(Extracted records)
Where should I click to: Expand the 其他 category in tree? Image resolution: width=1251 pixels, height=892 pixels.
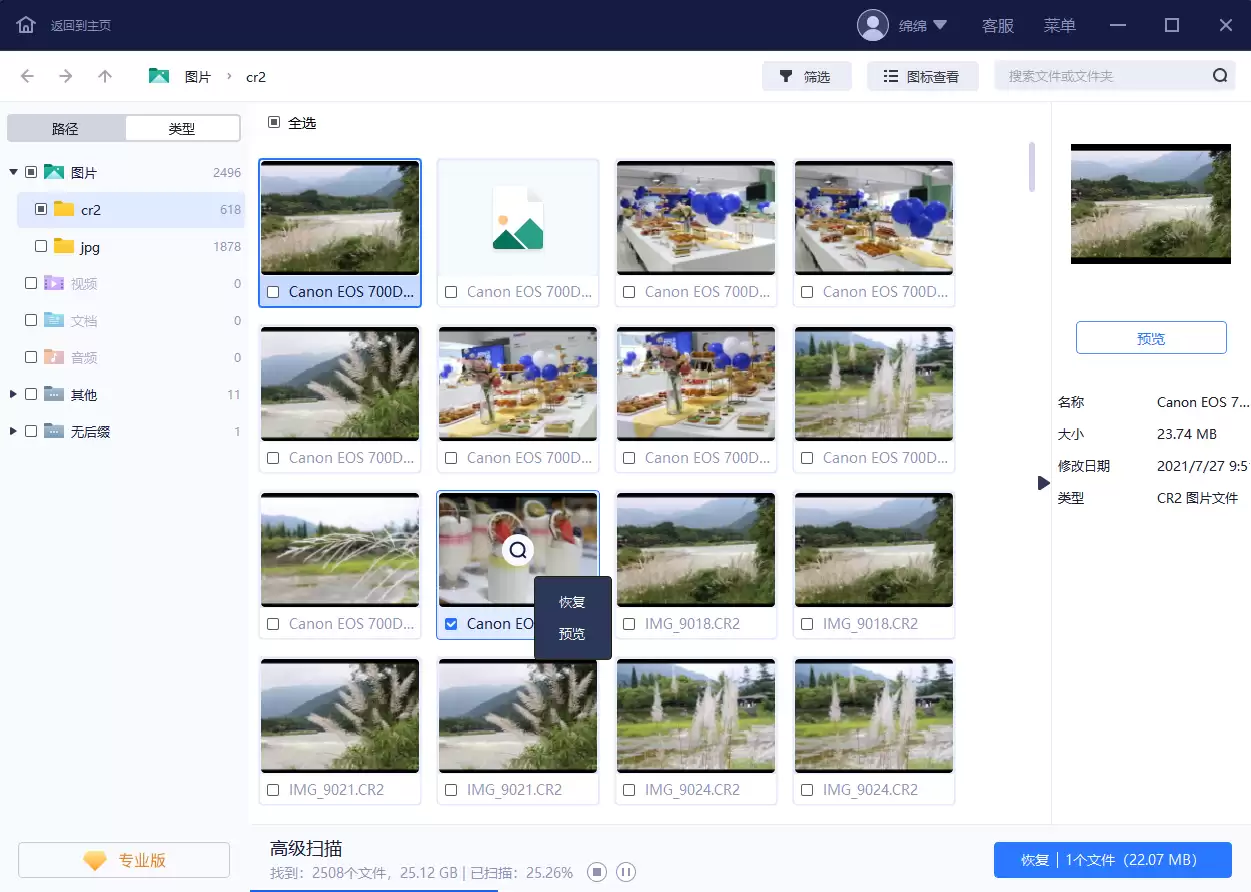click(14, 394)
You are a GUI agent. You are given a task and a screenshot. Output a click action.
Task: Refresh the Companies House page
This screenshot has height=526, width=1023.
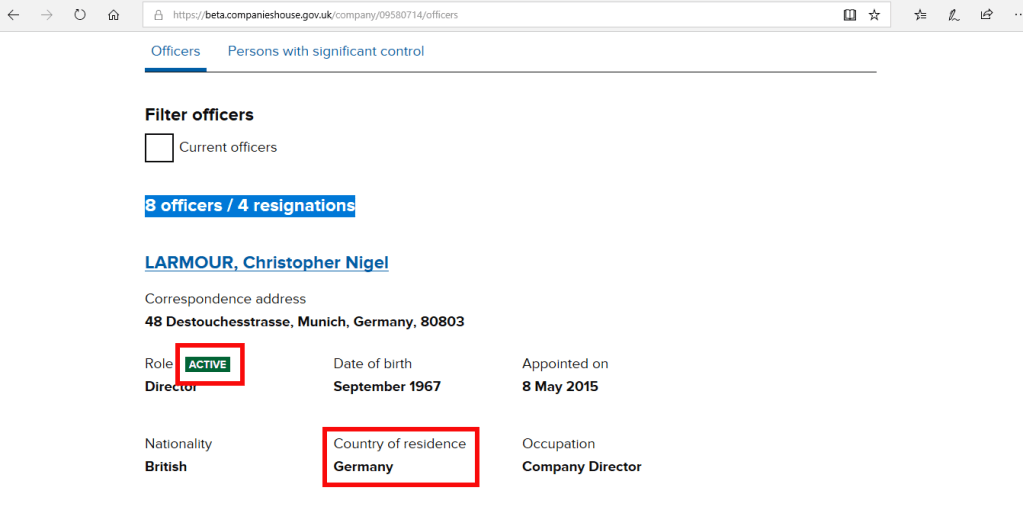tap(80, 15)
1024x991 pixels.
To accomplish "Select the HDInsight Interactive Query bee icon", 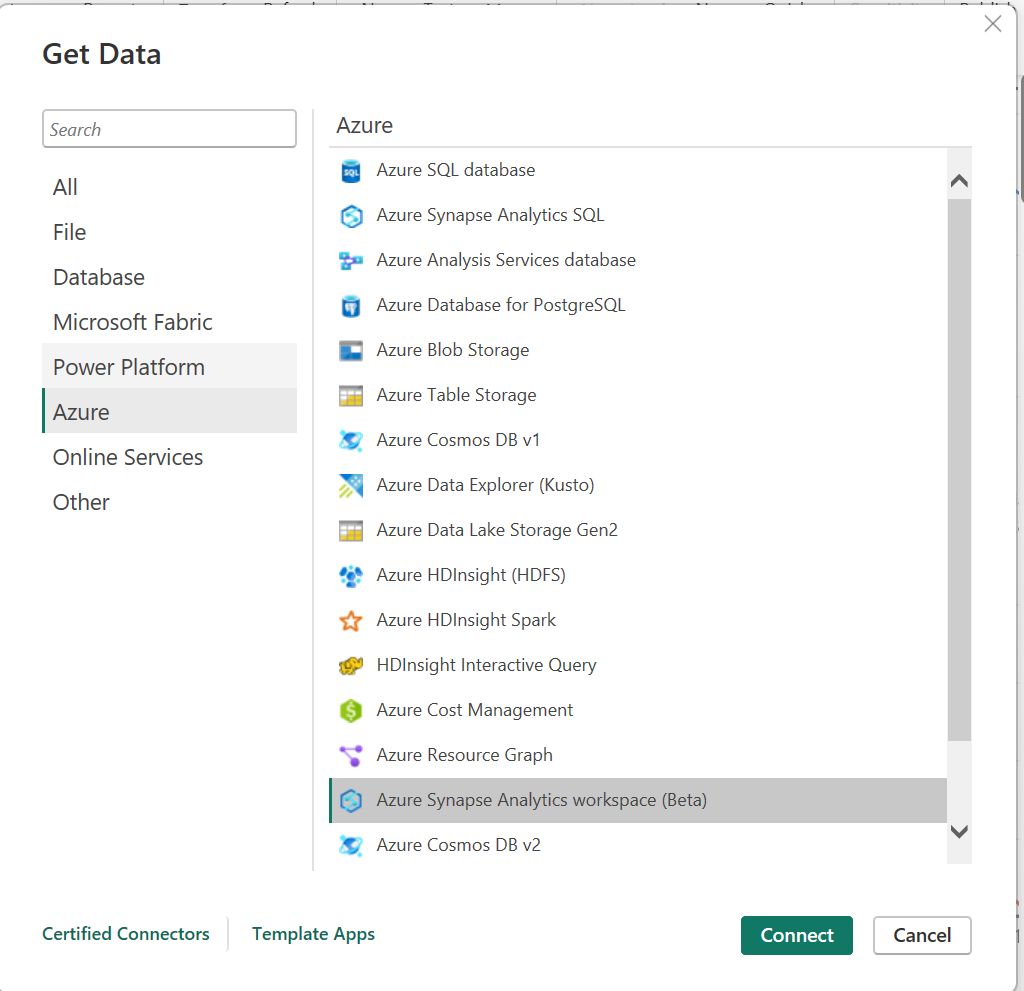I will point(353,665).
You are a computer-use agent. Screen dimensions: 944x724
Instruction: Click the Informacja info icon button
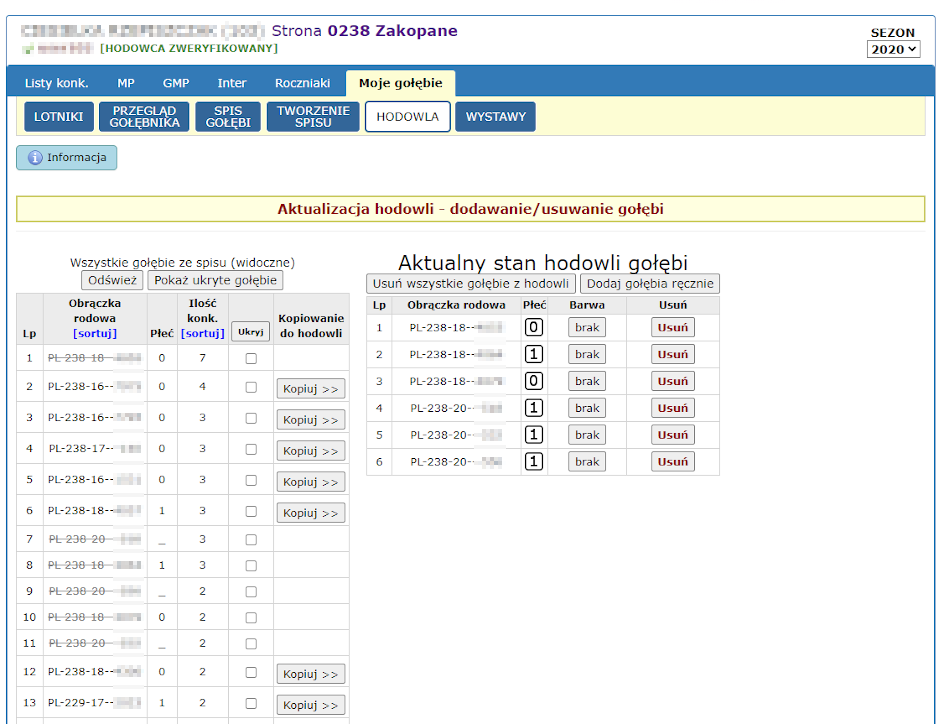(x=66, y=157)
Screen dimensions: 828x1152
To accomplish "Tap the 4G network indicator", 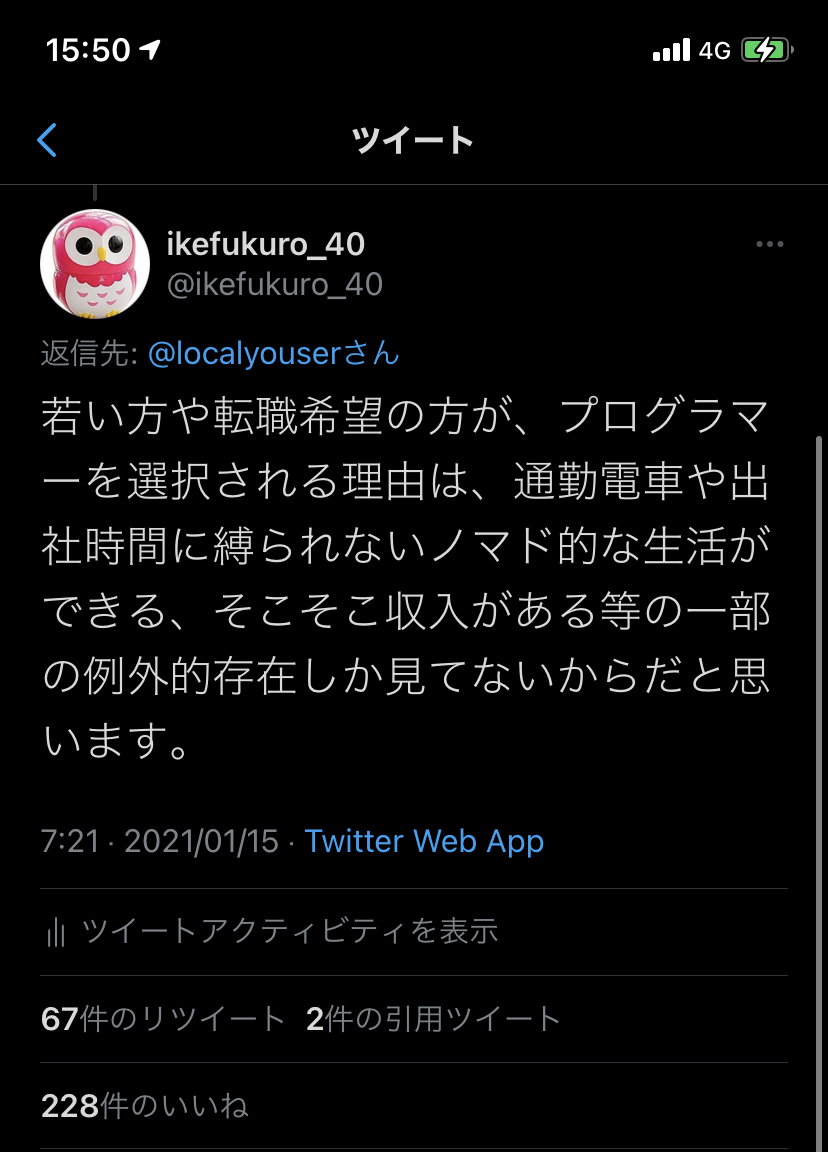I will (x=714, y=51).
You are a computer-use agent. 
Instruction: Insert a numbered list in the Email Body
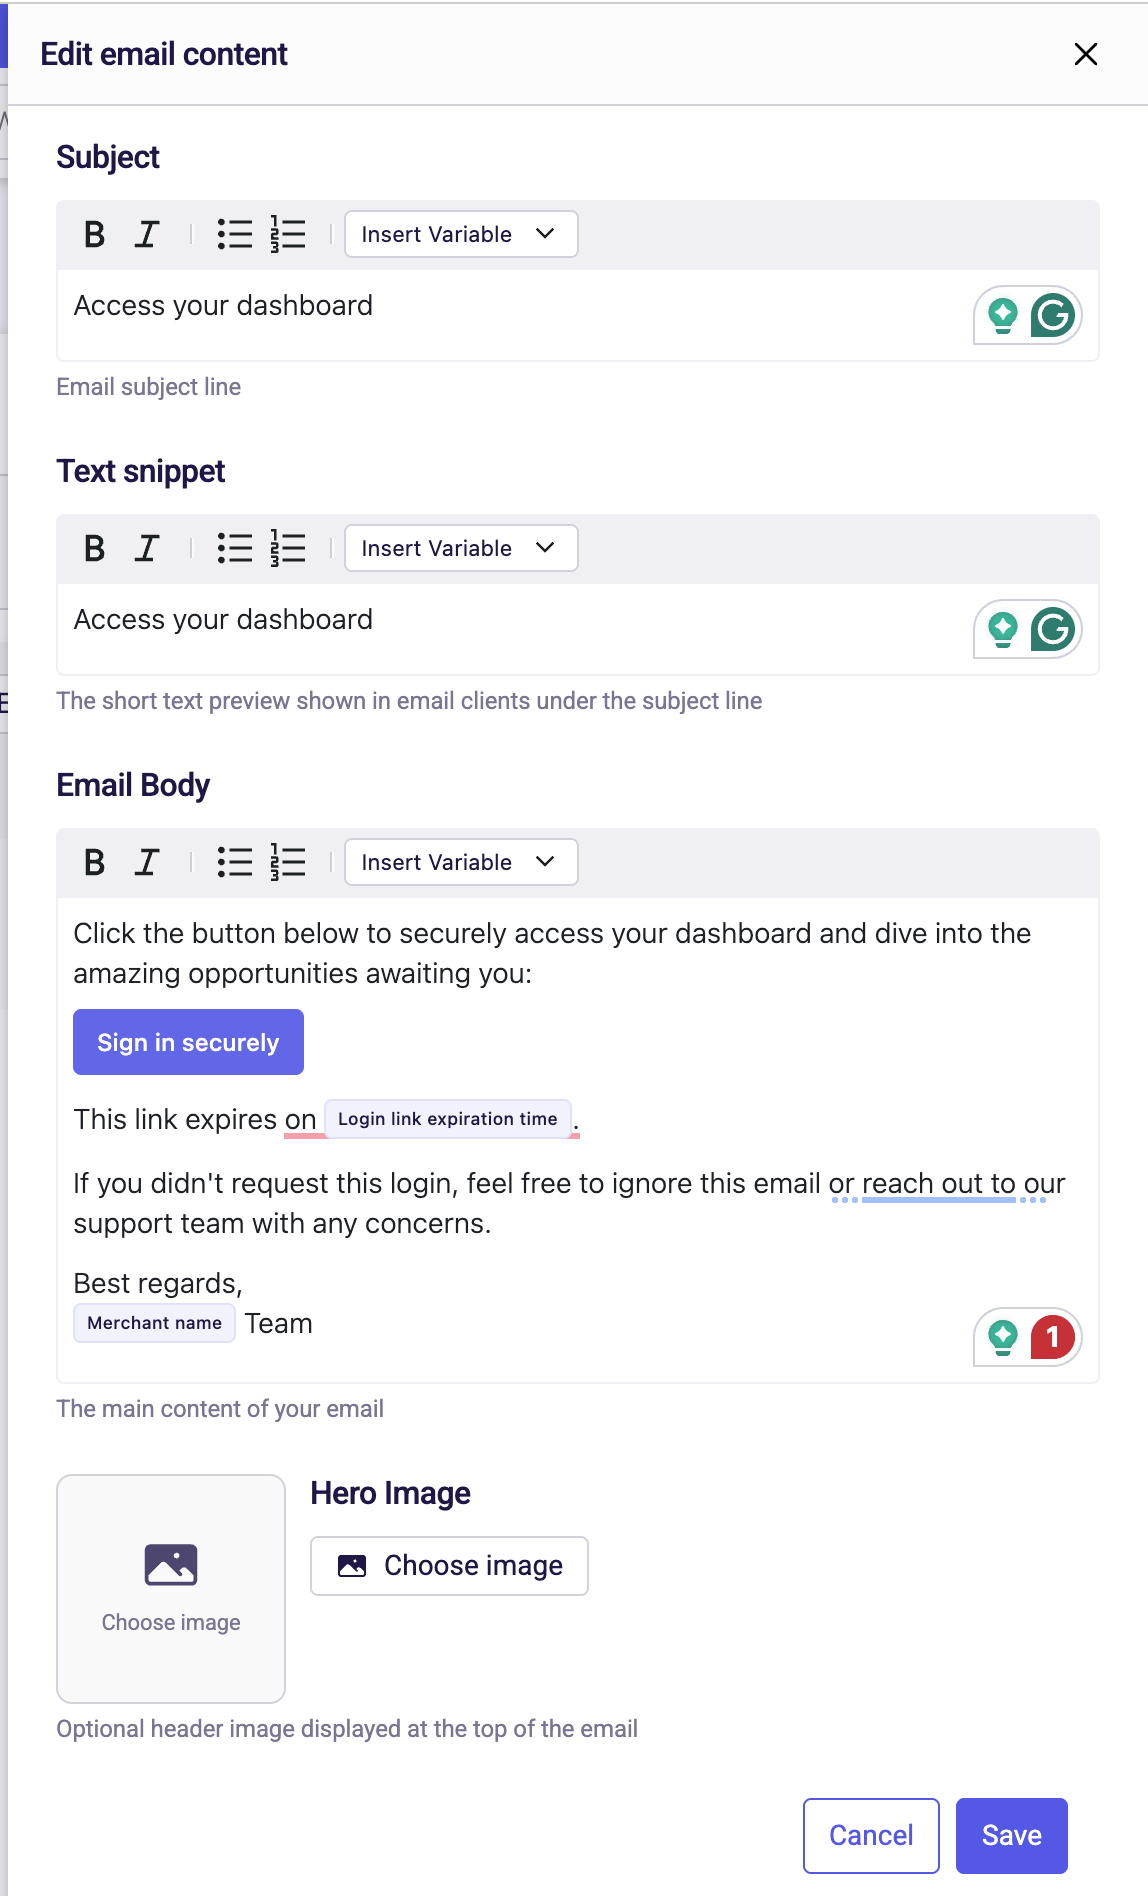point(285,862)
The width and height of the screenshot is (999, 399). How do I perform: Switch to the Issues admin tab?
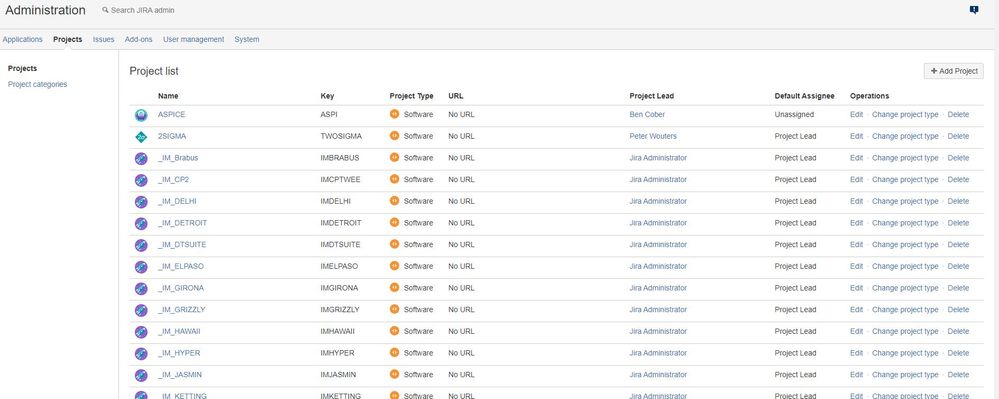(103, 40)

- About this exercise
Hand back exactly the lines from the one with "The width and" through the last line of the data above, both ends included, with every picture left out.

- Answer for this exercise
The width and height of the screenshot is (999, 399). How do I perform: Switch to the Issues admin tab?
(103, 40)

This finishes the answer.